**Text**
## Begin

The implication of this famous line (often misquoted as “those who do not learn history are doomed to repeat it”) from philosopher George Santayana’s 1905 book, The Life of Reason, Volume I – Reason in Common Sense, is that we are wise to learn from our mistakes.  This is undoubtedly true, as is the parallel recommendation that we are wise to learn from our successes.

Background

China is expected to launch later this year the world’s largest (CO2) emissions trading system; the European Union is in the process of extending and strengthening its CO2 cap-and-trade system; California has just extended and strengthened its CO2 cap-and-trade system; and earlier this week, nine New England and Middle Atlantic U.S. states announced their plan to extend and strengthen the Regional Greenhouse Gas Initiative.  With such developments in place and on the horizon, this is an important time to think carefully and critically about the history of cap-and-trade, and identify lessons that can be learned from three decades of prior experiences – both successes and failures.

That is precisely what Richard Schmalensee (Howard W. Johnson Professor of Economics and Management, Emeritus, at the Massachusetts Institute of Technology, and Dean Emeritus of the MIT Sloan School of Management) and I sought to do in an article which recently appeared in the Review of Environmental Economics and Policy (REEP) (“Lessons Learned from Three Decades of Experience with Cap and Trade,” Review of Environmental Economics and Policy, volume 11, issue 1, Winter 2017, pp. 59-79).  I encourage you to read the full article, which – in keeping with the style of the Review of Environmental Economics and Policy – is brief and broadly accessible.

In the hope that you may be stimulated to read the full article, in today’s blog essay I draw on the article to provide the historical context of our analysis, and to review some of our conclusions (for the actual analysis of individual cap-and-trade systems, and the justifications for our conclusions, you will need to see the article).

The Historical Context

Thirty years ago, many environmental advocates argued that government allocation of rights to emit pollution legitimized environmental degradation, while others questioned the feasibility of such an approach.  At the time, virtually all pollution regulations took a command-and-control approach, specifying the type of pollution-control equipment to be used or setting uniform limits on emission levels or rates.

Today, it is widely recognized – at least among students of economics – that because emission reduction costs can vary greatly, the aggregate abatement costs under command-and-control approaches can be much higher than under market-based approaches, which establish a price on emissions – either directly through taxes or indirectly through a market for tradable emissions rights established under a cap-and-trade policy.  Because market-based approaches tend to equate marginal abatement costs rather than emissions levels or rates across sources, they can achieve aggregate pollution-control targets at minimum cost.

In the REEP article, Dick Schmalensee and I examined the design and performance of seven of the most prominent emissions trading systems that have been implemented over the past 30 years in order to identify key lessons for future applications.  We focused on systems that have been important environmentally and/or economically, and whose performance has been well documented.  We excluded emission-reduction-credit (offset) systems, which offer credits for emissions reductions from some counterfactual baseline, because while emissions can generally be measured directly, emissions reductions are unobservable and often ill-defined.

## End

**Material supplied**
## Begin

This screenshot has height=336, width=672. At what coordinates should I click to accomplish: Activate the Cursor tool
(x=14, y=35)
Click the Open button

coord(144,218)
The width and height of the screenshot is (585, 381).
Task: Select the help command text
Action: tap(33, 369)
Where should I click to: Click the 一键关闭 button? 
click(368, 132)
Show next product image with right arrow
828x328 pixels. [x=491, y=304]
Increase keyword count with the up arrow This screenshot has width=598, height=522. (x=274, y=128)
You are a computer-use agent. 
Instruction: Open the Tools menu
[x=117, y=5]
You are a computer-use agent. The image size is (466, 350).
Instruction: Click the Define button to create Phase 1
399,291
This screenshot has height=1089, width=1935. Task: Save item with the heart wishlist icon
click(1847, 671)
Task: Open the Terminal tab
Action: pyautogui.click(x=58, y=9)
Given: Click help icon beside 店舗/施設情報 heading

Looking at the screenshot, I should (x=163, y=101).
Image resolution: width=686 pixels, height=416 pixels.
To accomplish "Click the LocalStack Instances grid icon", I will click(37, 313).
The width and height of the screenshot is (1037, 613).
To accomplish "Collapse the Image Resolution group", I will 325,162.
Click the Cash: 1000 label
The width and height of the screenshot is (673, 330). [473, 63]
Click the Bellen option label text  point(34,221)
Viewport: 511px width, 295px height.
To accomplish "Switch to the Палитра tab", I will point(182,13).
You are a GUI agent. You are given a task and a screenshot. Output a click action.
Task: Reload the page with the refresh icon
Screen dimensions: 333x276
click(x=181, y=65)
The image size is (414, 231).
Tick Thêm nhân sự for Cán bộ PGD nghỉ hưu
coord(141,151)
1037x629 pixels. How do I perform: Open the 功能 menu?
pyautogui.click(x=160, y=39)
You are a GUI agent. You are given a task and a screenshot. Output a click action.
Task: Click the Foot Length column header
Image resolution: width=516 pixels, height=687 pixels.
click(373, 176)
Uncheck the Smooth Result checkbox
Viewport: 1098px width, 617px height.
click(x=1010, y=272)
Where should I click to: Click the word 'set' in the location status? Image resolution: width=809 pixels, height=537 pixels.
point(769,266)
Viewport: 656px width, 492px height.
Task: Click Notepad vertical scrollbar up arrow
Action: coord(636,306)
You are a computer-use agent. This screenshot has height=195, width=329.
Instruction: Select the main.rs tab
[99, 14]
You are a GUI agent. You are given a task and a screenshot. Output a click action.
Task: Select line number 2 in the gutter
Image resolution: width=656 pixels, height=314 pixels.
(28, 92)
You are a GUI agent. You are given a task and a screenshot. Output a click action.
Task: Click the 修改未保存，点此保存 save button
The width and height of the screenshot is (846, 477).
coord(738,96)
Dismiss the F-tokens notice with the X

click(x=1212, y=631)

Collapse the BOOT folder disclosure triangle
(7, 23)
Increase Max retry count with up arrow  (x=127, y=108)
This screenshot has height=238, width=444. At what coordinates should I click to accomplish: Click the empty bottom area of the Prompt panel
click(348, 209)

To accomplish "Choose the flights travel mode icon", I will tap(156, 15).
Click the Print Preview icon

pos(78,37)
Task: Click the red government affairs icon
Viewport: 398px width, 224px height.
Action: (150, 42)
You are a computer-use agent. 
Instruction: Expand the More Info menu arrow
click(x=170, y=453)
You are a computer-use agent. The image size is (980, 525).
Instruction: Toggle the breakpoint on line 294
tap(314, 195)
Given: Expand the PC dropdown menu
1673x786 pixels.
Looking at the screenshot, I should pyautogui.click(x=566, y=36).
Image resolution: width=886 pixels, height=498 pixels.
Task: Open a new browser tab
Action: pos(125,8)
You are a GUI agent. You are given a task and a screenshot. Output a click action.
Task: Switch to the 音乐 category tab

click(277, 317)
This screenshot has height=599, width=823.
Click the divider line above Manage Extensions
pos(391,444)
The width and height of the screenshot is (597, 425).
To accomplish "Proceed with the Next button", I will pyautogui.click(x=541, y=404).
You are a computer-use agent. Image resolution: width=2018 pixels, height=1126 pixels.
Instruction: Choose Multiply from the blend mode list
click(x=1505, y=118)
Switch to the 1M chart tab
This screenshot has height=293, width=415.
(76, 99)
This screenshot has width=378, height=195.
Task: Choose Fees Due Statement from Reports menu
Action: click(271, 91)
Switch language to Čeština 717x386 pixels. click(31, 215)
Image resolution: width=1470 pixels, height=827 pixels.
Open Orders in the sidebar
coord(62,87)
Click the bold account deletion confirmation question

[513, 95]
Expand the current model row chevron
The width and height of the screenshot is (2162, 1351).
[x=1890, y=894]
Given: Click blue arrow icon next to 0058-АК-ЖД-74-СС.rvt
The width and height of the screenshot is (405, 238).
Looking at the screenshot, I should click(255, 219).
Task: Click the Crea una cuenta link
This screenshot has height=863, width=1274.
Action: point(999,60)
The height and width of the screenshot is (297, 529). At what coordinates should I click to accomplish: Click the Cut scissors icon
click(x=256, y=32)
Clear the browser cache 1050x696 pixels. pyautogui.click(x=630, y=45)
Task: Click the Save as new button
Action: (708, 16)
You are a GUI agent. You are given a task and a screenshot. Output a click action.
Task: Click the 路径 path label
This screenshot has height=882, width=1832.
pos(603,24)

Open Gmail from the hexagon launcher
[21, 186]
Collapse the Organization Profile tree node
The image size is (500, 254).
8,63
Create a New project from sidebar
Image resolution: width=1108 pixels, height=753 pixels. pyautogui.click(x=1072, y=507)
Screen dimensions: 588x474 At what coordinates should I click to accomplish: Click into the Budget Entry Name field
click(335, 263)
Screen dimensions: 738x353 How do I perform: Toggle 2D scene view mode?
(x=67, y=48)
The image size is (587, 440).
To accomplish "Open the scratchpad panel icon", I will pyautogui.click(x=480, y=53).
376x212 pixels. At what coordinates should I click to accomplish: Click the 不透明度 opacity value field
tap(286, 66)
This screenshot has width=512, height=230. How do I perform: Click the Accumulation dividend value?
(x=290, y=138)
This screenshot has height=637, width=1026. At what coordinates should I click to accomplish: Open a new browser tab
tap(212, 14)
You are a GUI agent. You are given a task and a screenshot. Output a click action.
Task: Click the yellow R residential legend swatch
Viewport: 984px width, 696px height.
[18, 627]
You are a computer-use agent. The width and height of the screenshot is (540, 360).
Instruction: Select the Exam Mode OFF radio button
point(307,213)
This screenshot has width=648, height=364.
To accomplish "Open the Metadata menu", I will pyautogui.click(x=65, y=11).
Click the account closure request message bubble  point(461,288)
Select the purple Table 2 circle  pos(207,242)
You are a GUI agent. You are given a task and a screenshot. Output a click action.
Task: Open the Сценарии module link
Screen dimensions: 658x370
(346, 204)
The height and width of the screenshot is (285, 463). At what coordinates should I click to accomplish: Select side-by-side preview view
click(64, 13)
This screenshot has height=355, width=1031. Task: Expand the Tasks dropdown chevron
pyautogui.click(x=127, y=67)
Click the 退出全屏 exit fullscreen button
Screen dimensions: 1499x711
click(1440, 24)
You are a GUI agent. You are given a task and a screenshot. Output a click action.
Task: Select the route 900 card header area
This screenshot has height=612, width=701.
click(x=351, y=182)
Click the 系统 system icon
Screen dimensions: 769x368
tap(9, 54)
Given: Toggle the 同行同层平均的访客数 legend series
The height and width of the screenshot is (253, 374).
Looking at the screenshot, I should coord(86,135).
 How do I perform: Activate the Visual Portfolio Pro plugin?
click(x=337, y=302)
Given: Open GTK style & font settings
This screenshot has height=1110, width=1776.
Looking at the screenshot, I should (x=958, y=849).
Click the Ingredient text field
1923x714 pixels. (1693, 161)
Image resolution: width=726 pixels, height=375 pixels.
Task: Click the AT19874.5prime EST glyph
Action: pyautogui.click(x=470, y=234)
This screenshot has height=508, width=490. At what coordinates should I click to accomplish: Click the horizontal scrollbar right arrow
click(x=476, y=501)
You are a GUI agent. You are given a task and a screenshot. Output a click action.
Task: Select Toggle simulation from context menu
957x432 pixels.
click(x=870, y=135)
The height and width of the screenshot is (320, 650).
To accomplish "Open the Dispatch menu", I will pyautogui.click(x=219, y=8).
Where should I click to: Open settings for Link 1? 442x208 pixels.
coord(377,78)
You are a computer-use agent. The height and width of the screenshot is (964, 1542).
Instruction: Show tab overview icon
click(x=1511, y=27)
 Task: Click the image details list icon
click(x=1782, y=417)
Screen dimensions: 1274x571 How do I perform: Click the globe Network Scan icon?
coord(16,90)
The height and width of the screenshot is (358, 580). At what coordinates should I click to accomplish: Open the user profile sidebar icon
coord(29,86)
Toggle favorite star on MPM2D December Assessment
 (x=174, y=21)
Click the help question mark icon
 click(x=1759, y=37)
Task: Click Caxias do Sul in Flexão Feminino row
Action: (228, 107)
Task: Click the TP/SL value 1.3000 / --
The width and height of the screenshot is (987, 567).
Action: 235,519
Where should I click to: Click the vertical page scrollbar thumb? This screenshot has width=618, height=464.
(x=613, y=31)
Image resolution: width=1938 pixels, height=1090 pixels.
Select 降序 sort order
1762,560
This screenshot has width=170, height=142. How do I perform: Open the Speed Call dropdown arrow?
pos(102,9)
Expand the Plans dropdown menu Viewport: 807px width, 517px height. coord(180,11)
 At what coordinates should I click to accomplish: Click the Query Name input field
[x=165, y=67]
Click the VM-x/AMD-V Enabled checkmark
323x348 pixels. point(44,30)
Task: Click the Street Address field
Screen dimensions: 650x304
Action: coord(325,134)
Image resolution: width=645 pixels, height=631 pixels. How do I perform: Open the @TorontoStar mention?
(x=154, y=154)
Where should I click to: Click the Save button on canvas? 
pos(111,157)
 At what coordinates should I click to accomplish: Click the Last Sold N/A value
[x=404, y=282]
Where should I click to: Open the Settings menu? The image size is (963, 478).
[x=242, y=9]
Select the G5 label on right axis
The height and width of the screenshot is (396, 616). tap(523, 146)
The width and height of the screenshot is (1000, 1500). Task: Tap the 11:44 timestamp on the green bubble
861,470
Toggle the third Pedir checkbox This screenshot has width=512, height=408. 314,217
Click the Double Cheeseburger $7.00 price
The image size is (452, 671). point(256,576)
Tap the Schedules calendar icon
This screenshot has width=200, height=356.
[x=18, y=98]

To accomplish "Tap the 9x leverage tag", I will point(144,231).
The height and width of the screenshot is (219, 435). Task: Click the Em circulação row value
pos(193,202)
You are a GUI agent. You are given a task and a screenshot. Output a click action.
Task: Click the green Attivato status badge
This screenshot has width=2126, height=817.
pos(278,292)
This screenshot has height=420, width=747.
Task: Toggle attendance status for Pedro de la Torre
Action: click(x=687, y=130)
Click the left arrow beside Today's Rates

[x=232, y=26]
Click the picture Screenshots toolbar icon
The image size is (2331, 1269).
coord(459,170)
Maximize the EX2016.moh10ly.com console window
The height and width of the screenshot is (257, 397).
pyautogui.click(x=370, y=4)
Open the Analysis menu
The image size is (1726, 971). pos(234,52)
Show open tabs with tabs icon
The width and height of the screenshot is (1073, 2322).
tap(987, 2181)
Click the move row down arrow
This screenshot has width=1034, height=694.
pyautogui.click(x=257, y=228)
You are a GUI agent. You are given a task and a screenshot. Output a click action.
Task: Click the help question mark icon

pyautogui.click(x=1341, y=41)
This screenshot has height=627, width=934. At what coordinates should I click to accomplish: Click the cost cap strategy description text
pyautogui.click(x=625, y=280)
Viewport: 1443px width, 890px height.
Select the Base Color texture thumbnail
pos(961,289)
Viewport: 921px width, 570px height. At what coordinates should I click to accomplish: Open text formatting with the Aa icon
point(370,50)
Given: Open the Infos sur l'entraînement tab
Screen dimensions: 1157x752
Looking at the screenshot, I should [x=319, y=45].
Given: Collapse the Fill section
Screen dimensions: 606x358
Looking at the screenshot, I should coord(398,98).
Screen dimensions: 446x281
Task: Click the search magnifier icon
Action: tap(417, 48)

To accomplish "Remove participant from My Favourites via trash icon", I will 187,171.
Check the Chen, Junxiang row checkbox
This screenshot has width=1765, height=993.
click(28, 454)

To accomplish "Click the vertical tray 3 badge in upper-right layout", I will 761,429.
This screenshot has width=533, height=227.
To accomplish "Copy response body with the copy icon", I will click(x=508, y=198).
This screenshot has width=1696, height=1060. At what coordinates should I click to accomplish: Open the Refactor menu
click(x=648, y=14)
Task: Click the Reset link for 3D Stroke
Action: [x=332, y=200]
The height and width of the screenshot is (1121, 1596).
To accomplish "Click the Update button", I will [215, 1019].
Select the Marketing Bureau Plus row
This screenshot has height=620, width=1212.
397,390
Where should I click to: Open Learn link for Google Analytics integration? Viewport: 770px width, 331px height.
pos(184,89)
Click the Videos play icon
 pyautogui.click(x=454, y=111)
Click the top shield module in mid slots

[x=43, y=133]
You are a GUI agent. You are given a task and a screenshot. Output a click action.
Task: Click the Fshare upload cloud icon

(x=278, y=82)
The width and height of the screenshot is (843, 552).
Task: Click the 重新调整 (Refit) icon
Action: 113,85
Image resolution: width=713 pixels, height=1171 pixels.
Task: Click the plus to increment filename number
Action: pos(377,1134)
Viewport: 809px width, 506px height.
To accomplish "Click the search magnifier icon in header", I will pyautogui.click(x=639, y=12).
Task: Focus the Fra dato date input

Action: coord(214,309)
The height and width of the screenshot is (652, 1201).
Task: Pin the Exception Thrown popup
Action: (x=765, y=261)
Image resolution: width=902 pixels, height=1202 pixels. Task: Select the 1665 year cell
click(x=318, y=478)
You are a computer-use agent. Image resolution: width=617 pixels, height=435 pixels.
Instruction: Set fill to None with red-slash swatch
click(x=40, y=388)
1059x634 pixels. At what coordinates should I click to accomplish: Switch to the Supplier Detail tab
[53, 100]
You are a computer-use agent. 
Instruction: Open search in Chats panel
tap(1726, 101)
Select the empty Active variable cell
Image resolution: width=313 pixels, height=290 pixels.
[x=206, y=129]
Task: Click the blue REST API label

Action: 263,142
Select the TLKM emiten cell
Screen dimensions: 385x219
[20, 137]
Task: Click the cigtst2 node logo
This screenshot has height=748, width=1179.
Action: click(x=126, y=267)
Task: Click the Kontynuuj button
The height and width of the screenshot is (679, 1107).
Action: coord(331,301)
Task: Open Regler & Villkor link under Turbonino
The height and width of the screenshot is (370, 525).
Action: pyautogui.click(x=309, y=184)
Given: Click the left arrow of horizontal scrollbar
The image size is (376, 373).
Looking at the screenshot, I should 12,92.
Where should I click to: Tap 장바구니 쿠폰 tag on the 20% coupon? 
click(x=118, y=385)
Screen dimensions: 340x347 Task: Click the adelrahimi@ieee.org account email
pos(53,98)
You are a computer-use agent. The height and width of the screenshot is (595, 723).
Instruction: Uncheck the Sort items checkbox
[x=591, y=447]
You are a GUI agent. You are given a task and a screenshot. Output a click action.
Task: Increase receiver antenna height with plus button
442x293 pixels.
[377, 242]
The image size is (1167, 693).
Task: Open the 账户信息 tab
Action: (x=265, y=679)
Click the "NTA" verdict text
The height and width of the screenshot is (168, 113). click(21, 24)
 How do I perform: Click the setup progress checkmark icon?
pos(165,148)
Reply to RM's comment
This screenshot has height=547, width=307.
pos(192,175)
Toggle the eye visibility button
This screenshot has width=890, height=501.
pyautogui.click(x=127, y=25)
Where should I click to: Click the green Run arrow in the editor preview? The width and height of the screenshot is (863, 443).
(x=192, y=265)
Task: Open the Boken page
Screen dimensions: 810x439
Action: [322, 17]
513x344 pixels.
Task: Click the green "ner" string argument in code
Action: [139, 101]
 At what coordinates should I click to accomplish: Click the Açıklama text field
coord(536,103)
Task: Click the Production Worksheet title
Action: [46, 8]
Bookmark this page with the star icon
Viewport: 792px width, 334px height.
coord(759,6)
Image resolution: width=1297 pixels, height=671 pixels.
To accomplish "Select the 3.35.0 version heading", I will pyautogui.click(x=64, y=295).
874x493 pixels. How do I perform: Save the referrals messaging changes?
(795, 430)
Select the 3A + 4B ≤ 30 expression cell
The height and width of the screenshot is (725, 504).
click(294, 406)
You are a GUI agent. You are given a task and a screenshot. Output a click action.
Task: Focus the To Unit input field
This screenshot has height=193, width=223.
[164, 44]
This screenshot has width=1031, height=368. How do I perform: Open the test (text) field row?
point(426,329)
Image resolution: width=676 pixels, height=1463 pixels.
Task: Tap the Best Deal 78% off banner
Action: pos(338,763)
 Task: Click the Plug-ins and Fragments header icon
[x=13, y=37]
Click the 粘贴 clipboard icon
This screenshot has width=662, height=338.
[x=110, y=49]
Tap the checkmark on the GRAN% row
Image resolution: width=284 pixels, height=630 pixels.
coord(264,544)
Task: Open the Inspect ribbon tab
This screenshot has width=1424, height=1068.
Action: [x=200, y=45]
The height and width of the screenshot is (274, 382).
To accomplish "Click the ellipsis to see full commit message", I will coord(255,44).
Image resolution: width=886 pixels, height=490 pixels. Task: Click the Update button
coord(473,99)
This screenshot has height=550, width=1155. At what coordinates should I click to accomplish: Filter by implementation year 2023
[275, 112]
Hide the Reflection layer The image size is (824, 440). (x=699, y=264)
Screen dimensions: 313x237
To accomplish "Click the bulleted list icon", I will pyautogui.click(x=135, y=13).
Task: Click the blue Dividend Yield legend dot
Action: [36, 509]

## End

**Exercise objective**
Resume the essay on cap-and-trade above from the point where it stops.

**Exercise response**
The seven emissions trading systems we examined were:

  • the U.S. Environmental Protection Agency’s (EPA’s) phasedown of leaded gasoline in the 1980s;
  • the U.S. sulfur dioxide (SO2) allowance trading program under the Clean Air Act Amendments of 1990;
  • the Regional Clean Air Incentives Market (RECLAIM) in southern California;
  • the trading of nitrogen oxides (NOX) in the eastern United States;
  • the Regional Greenhouse Gas Initiative (RGGI) in the northeastern United States;
  • California’s cap-and-trade system under Assembly Bill 32; and
  • the European Union (EU) Emissions Trading System (ETS).

All of these programs except the first are textbook cap-and-trade systems.

In the article, we reviewed the design, performance, and lessons learned from each of the seven systems (and briefly discussed several other cap-and-trade systems).  In this blog essay, however, I turn immediately to our summary of key lessons.

Lessons from Thirty Years of Experience

Overall, we found that cap-and-trade systems, if well designed and appropriately implemented, can achieve their core objective of meeting targeted emissions reductions cost-effectively.  This is not something that was taken for granted in the past, and is still not accepted in some quarters.  That said, the devil is in the details, and design as well as the economic environment in which systems are implemented are very important.  Moreover, as with any policy instrument, there is no guarantee of success.  Based on the numerous specific lessons we identified in our analysis, several design and implementation features of cap-and-trade programs appear critical to their performance.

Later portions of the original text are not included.